In: Operations Management
What are the even major factors that affect location decisions?
The Major factors affecting location decisions are:
1. labor productivity
2. foreign exchange
3. culture
4. Cost
5. proximity to markets
6. proximity to suppliers
7. proximity to competitors
Labor productivity:
The company should consider the wages and skillfulness of the labor around the facility location. The labor cost is categorized under variable cost, thus region with low wages rates are most preferable. This will reduce the product cost. But it is also important to understand the education, training, and skill levels of the labor, if these are inadequate then the productivity will reduce.
Foreign exchange:
The unfavorable exchange rates and currency risk in the country may have negative effect on the profitability of the company those serving global market. The currency rates do fall and rise abruptly in many countries, so company should select multiple country locations to hedge the changes in the exchange rates.
Culture:
The working values and culture differs from country to country and even region to region. The culture and attitude towards industry varies with the changes in the political leadership of the country, these also have major effect on the operation from time to time. Bribery and other form of corruptions in countries also effects the economic. Legal, and moral stability of the company. The leadership and managers of the parent company faces various work-related and attitude-related issues due to culture difference by locating in various locations.
Cost of locating:
The cost of locating the facility can be divided into two major categories (a) tangible and (b) intangible cost. The tangible cost consists of cost involved in construction of facility, labor, utilities, material, taxes, etc those are visible directly. This are under direct control of the company, the manager can decide how this cost influence the company.

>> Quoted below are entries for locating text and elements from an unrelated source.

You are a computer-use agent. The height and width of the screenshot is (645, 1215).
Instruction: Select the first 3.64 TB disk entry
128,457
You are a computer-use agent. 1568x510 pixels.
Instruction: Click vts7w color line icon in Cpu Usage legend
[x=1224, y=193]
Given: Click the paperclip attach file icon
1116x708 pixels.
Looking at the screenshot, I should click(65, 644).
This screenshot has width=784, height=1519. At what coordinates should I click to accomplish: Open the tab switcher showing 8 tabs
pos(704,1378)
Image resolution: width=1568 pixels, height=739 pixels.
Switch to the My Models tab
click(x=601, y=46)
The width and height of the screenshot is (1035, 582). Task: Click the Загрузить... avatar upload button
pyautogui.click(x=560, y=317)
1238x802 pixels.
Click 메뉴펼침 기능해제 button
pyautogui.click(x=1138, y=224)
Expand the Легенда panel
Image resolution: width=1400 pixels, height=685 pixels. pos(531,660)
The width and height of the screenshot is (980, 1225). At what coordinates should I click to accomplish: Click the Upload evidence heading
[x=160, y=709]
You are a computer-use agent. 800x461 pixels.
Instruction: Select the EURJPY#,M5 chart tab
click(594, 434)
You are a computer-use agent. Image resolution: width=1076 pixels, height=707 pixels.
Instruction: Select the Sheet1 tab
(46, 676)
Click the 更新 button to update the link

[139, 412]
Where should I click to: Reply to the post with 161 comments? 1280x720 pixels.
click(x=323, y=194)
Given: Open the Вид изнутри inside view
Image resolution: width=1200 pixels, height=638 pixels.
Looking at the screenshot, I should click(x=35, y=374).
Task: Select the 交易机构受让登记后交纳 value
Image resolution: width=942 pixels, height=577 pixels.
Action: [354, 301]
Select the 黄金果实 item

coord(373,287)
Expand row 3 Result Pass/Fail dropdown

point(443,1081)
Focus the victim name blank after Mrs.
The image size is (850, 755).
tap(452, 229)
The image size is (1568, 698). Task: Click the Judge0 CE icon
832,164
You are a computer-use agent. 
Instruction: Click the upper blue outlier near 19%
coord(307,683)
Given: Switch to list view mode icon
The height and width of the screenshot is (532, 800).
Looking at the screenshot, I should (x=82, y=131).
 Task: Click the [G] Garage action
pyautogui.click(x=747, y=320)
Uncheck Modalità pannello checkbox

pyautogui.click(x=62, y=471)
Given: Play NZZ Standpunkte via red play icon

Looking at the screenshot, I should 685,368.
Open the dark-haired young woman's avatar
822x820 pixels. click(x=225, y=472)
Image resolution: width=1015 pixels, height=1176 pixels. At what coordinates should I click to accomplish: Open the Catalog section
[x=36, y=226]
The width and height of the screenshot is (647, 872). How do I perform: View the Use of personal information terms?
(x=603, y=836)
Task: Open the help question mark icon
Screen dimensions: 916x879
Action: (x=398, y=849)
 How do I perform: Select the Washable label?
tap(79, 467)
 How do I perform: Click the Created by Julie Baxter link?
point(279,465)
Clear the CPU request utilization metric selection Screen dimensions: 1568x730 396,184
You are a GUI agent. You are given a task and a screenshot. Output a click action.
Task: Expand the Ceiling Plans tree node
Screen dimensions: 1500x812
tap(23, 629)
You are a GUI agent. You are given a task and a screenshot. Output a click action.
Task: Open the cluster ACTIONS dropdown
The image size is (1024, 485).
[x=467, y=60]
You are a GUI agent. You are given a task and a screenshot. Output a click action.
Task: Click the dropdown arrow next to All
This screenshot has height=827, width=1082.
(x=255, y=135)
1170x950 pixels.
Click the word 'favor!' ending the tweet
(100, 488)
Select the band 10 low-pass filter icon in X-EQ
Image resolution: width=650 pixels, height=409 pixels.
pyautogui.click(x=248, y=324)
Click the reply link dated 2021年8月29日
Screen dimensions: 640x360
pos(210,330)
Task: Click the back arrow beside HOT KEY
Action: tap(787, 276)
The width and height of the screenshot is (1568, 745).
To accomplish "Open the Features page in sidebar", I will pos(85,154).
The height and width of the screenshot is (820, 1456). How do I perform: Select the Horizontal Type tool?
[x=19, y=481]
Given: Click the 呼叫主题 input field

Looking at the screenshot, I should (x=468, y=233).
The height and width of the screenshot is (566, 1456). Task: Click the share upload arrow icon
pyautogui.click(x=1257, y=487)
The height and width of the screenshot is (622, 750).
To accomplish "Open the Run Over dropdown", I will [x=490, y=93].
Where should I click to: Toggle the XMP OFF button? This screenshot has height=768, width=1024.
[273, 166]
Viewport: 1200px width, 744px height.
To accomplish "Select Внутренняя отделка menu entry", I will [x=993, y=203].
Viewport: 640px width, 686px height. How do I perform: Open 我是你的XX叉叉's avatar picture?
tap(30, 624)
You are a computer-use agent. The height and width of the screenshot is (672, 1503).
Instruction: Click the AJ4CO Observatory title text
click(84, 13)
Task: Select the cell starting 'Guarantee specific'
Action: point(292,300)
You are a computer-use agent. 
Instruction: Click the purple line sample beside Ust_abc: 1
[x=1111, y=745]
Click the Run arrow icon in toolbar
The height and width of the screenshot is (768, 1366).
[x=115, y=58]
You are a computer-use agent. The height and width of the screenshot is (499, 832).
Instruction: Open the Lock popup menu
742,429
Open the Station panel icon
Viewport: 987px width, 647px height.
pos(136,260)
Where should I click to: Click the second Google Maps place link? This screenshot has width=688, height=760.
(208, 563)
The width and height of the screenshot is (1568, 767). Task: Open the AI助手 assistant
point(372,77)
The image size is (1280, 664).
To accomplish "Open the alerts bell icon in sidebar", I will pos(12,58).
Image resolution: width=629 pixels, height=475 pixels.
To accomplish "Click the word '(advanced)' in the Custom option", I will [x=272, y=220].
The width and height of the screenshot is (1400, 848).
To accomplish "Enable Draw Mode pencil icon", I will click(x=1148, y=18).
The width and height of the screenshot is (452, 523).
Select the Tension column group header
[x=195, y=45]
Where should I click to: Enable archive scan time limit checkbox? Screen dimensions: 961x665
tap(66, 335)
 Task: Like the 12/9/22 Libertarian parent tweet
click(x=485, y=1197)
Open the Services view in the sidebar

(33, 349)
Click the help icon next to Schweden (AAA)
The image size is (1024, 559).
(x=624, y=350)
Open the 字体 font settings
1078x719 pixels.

The intangible cost consists of qualitative cost such as education and sill level of localities, qualities of amenities around the facility, attitude towards industry and company, etc. This cost is not under control of the company, manager have to manage this cost.
Proximity to markets
The decision of locating near the market or away depends on the nature of business, whether it is offering only products or services or both. Proximity to market ensures a consistent supply of product and services to customer. To capture the market, service firms need to be easily accessible by their customers. For example, retail shops or fast food restaurants are typically located in densely populated and easily accessible locations. Proximity to market is preferred when the buyers are concentrated, products have low shelf-life, which is delicate and susceptible to spoilage, and after-sales services are promptly required, very often.
Proximity to suppliers
For uninterrupted production, the availability of raw material in right quantity and time is very important. Thus, firms dealing with farm or forestry products or mining operations have no other choice than to locate nearer to supply. Sugar factories are located nearer to areas where there is maximum sugarcane production. Another view is that the proximity to supply sites of raw material is considered when the material to be transported is in bulk and the transportation cost is huge. Proximity of raw material is needed in case of industries, such as sugar, cement, cotton textiles, etc.
Recently, in operations, outsourcing or make-or-buy decisions of certain processes to vendors came in practice, in order to reduce the burden and cost of further investment. Thus, the availability of such vendors is also an important factor. Automobile industries prefer to locate in close proximity of suppliers or vendors, for the prompt delivery of components.
Proximity to competitors
Both manufacturing and service organizations prefer to near competitors or supporting industries. This tendency, called clustering , which is often occurs when a major resource is found in that region. Such resources include natural resources, information resources, venture capital resources, and talent resources. For example IT industries are located near each other. The Automobile industries are located where auto-component suppliers are clustered.